* **Consegna 1**
Rispondi a queste domande sul brano:
(a) Di quali colori sono ora tinteggiate le case torre di pietra?
(b) Di che cosa è rivestito il loro tetto spiovente?
(c) Dove cerca oggi la propria ricchezza la montagna?
* **Consegna 2**
Riscrivi il passo del brano compreso tra "Lo sviluppo economico" e "e nei fiumi.", estremi inclusi, sostituendo "montagna" con "collina".

* **Brano fornito**
Lunghi viadotti, nastri di cemento collegano l’Adriatico al Tirreno, le conche intermontane l’una all’altra, ma quale è stato il costo sul paesaggio? E cosa dire delle case torre di pietra, ora intonacate e tinteggiate di un rosa chiaro, di un celestino, con il tetto spiovente rivestito in legno! In quale cittadina siamo approdati? Per trovare l’Abruzzo montano bisogna spolverare i libri di qualche biblioteca e immergersi in una lettura di 50 e più anni fa? Ma quale Abruzzo trasmettono queste letture?
Lo sviluppo economico a quale prezzo deve avvenire? Su quale modello deve poggiare? Il nostro patrimonio culturale è inserito in un sistema territoriale in grado di supportare l’aggressività del turismo? La montagna continua a vivere delle sue risorse naturali: tramontata la stagione dei pascoli, del legname e dei minerali cerca la propria ricchezza nella neve, nelle acque termali, nei laghi e nei fiumi.

(Righe da un dataset di puntamento)
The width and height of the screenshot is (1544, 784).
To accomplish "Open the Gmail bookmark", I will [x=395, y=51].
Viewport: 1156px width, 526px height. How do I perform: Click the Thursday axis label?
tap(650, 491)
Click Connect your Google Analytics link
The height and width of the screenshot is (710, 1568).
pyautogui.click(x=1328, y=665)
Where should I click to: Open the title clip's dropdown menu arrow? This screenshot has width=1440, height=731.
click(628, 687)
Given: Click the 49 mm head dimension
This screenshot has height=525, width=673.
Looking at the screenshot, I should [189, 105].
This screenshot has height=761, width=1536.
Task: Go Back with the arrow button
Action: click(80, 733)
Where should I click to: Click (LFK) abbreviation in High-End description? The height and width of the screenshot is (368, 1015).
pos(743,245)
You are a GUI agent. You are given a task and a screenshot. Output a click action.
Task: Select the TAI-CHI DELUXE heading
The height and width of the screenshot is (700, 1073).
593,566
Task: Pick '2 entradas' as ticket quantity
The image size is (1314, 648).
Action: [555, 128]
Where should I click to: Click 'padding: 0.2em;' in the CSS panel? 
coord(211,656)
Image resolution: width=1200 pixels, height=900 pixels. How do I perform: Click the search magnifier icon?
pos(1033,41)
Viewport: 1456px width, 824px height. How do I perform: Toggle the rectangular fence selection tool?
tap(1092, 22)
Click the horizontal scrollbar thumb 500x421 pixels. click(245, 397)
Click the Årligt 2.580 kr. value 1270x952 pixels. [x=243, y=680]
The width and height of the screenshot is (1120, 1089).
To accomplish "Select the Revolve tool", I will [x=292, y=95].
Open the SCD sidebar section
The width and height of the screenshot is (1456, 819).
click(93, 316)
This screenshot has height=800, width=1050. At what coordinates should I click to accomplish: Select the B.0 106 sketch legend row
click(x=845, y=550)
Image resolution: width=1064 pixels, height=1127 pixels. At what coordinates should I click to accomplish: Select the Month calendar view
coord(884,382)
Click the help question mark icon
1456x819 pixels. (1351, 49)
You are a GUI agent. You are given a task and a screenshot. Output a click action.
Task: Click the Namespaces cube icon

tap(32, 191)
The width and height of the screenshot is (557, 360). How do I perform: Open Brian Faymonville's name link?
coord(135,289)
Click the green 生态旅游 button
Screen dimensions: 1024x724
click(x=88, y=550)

* **Risposta 1**
(a) Di un rosa chiaro e di un celestino.
(b) Di legno.
(c) Nella neve, nelle acque termali, nei laghi e nei fiumi.

* **Risposta 2**
Lo sviluppo economico a quale prezzo deve avvenire? Su quale modello deve poggiare? Il nostro patrimonio culturale è inserito in un sistema territoriale in grado di supportare l’aggressività del turismo? La collina continua a vivere delle sue risorse naturali: tramontata la stagione dei pascoli, del legname e dei minerali cerca la propria ricchezza nella neve, nelle acque termali, nei laghi e nei fiumi.